* _ENTRIES SHOWN_
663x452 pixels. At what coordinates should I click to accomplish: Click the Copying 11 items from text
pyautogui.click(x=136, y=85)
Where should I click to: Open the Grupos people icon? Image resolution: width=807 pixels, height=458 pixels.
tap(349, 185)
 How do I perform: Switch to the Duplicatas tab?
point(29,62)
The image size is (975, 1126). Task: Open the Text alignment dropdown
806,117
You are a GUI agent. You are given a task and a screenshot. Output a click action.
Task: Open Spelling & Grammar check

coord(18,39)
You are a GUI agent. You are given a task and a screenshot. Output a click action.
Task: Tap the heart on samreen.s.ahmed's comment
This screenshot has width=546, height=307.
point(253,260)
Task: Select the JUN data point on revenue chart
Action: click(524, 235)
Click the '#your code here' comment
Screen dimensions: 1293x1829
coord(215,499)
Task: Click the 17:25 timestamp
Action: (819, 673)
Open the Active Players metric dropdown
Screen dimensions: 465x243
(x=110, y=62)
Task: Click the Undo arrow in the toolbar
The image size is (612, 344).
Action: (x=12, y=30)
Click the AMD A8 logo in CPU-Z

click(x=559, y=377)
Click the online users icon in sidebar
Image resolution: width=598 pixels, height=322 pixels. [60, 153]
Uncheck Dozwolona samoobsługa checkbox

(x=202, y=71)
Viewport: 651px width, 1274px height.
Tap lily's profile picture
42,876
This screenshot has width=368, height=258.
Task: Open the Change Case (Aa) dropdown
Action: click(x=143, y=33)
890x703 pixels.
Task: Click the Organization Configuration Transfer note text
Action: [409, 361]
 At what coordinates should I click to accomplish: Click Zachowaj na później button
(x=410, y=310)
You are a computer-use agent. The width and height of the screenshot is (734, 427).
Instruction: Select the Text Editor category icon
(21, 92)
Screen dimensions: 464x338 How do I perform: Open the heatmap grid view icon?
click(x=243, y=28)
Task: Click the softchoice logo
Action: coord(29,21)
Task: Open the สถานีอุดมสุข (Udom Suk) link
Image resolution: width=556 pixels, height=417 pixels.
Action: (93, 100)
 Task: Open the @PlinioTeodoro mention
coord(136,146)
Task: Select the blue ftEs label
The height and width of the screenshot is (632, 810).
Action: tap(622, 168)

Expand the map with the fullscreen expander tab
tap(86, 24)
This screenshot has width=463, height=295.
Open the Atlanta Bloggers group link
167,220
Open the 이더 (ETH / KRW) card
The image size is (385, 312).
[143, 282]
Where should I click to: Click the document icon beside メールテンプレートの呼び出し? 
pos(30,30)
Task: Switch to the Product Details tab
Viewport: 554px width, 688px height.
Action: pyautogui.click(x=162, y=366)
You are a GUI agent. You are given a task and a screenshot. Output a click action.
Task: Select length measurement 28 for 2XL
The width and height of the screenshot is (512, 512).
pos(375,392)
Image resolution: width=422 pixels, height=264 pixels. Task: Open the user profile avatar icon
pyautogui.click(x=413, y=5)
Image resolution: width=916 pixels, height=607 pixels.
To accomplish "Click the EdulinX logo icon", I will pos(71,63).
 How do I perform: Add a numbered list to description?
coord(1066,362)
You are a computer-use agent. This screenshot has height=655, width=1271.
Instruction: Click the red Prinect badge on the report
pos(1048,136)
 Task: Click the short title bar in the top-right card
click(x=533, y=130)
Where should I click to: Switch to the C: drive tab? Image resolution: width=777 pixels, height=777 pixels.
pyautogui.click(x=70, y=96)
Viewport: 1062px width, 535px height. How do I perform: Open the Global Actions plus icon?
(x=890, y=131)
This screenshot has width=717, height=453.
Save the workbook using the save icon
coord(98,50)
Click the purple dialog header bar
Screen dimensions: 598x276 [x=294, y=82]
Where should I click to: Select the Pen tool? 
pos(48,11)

* _TASK GOAL_
Whenever the string "computer" shows up in a line above, copy that line.

* _TASK RESULT_
You are a computer-use agent. The width and height of the screenshot is (734, 427).
You are a computer-use agent. This screenshot has height=655, width=1271.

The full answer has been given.